- **Task goal**
Please return the data from the line containing "At what (x,y)" through the line containing "Looking at the", including both of those lines, and leave the pictures out of the answer.

- **Input data**
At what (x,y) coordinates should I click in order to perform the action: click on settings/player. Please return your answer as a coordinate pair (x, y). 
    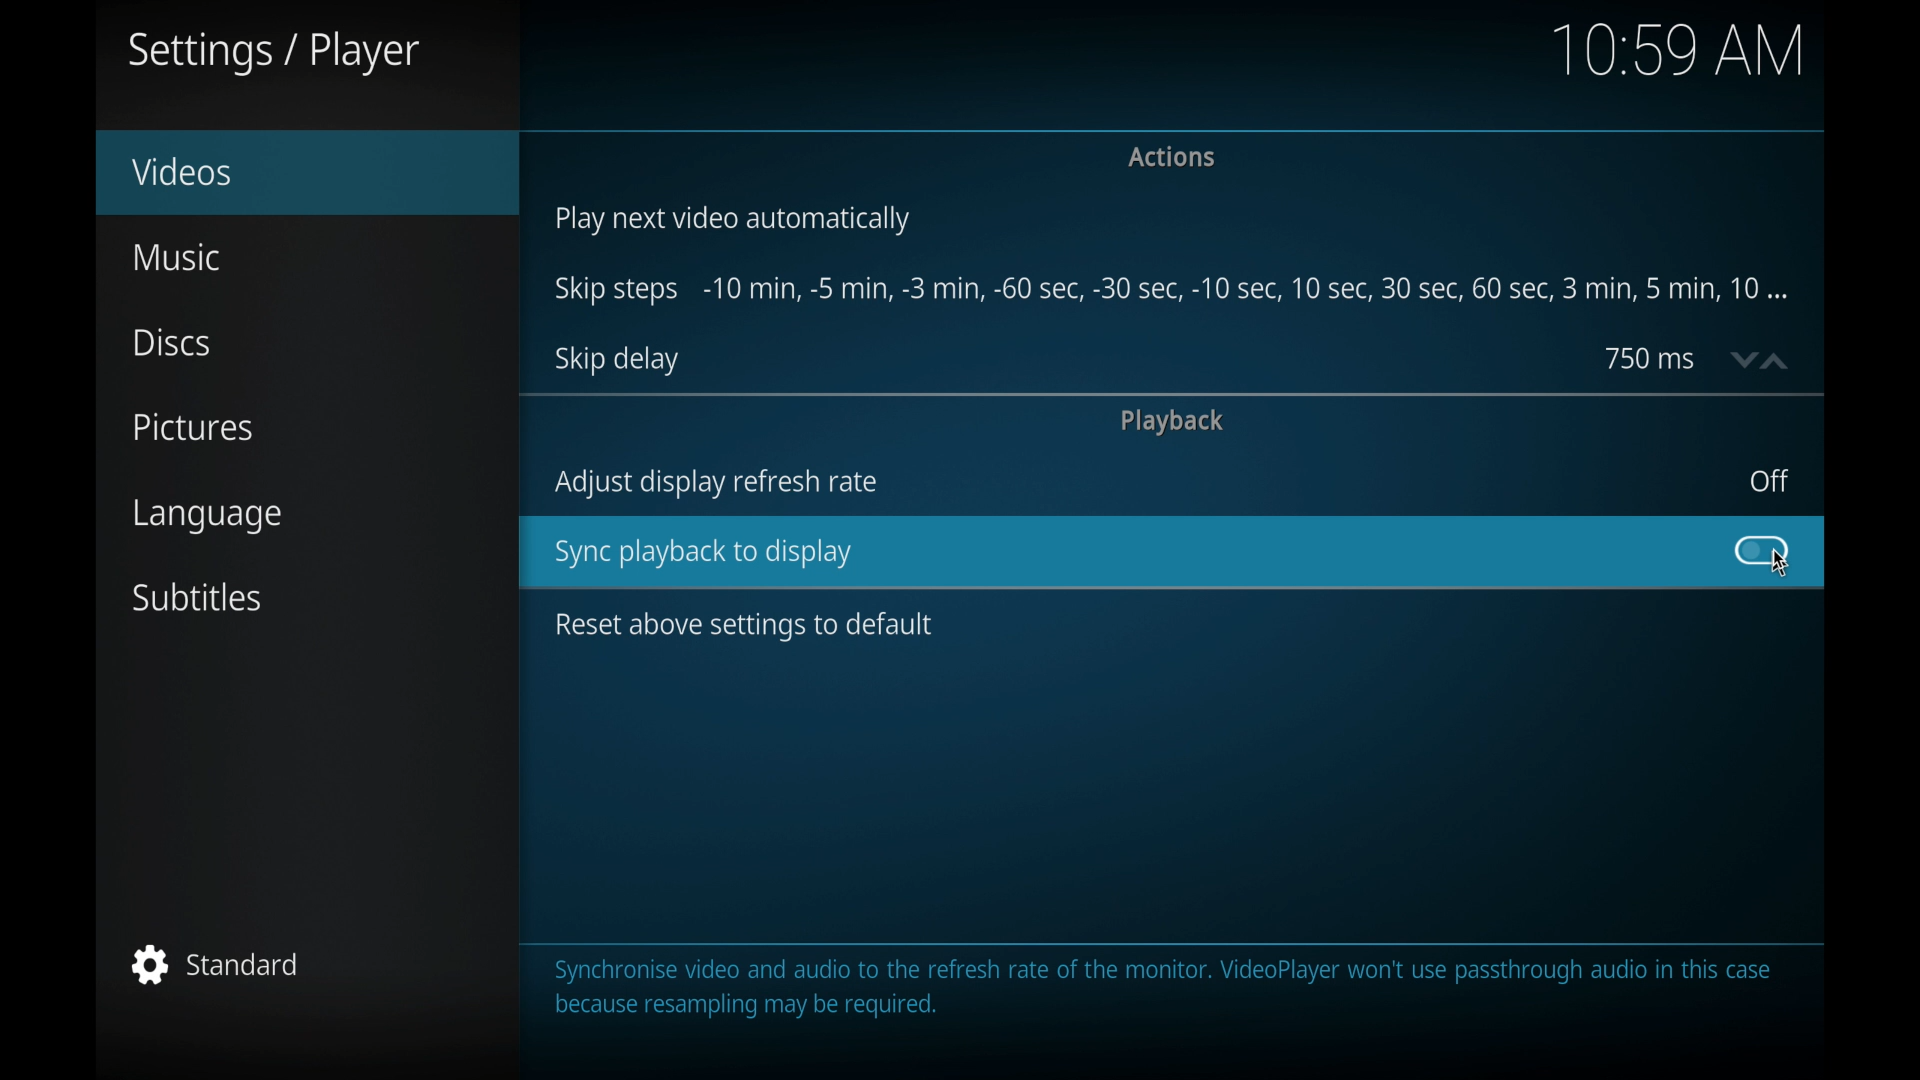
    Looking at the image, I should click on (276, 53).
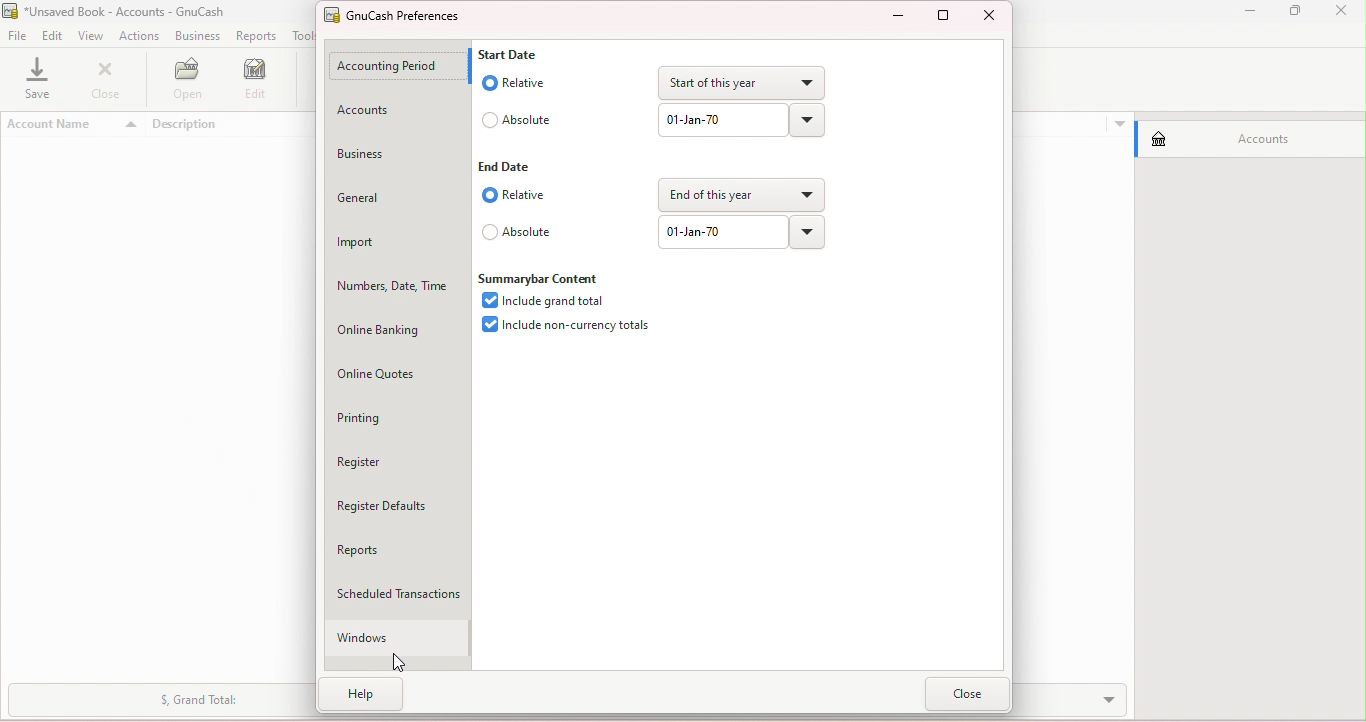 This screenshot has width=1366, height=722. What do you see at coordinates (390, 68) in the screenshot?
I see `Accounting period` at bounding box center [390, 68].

* * *

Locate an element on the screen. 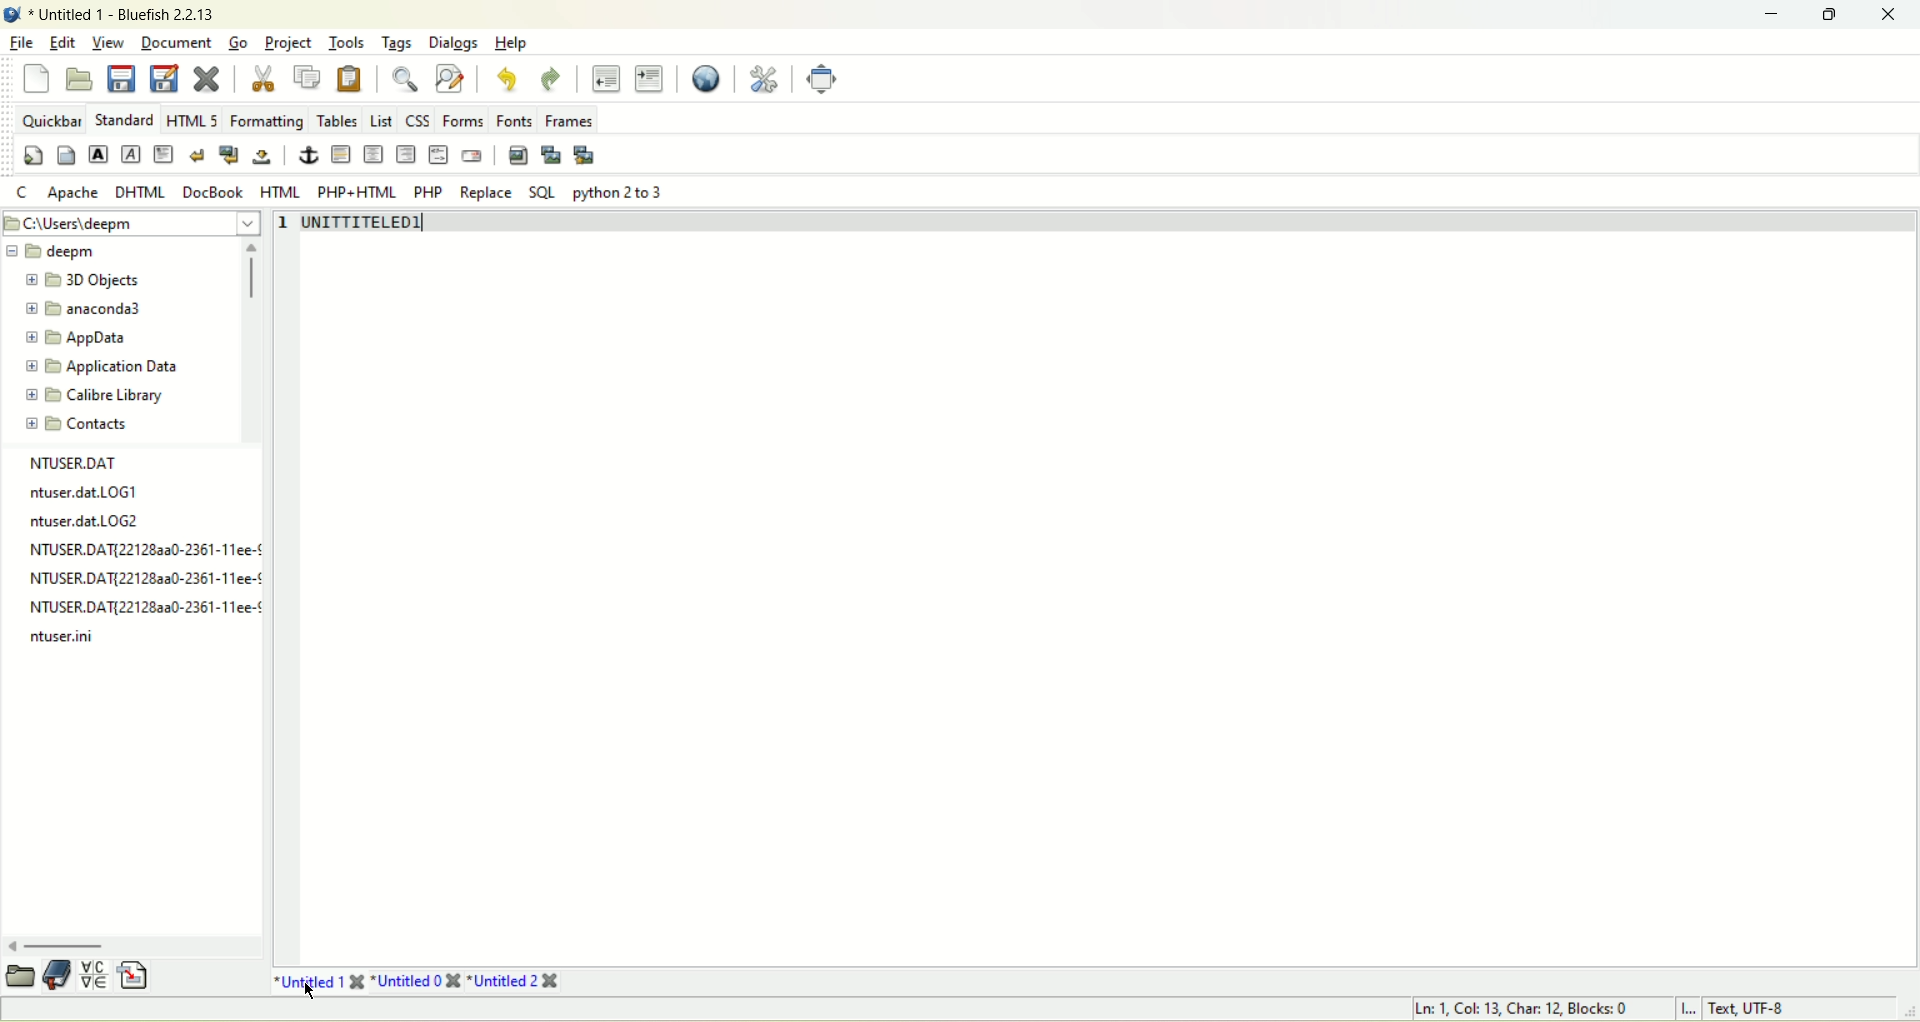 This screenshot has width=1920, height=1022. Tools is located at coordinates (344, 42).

--

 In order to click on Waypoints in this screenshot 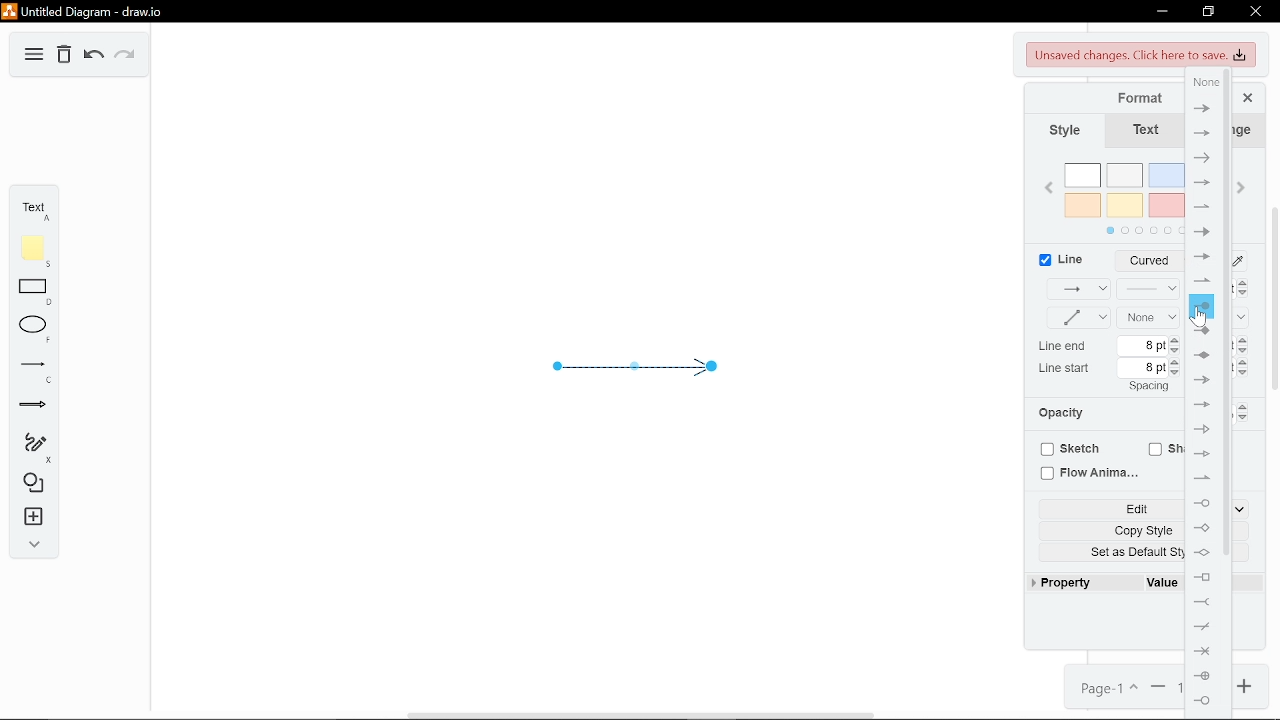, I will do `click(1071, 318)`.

- **Completed exercise**
At what (x,y) coordinates should I click in order to perform the action: click on settings/player. Please return your answer as a coordinate pair (x, y). 
    Looking at the image, I should click on (276, 53).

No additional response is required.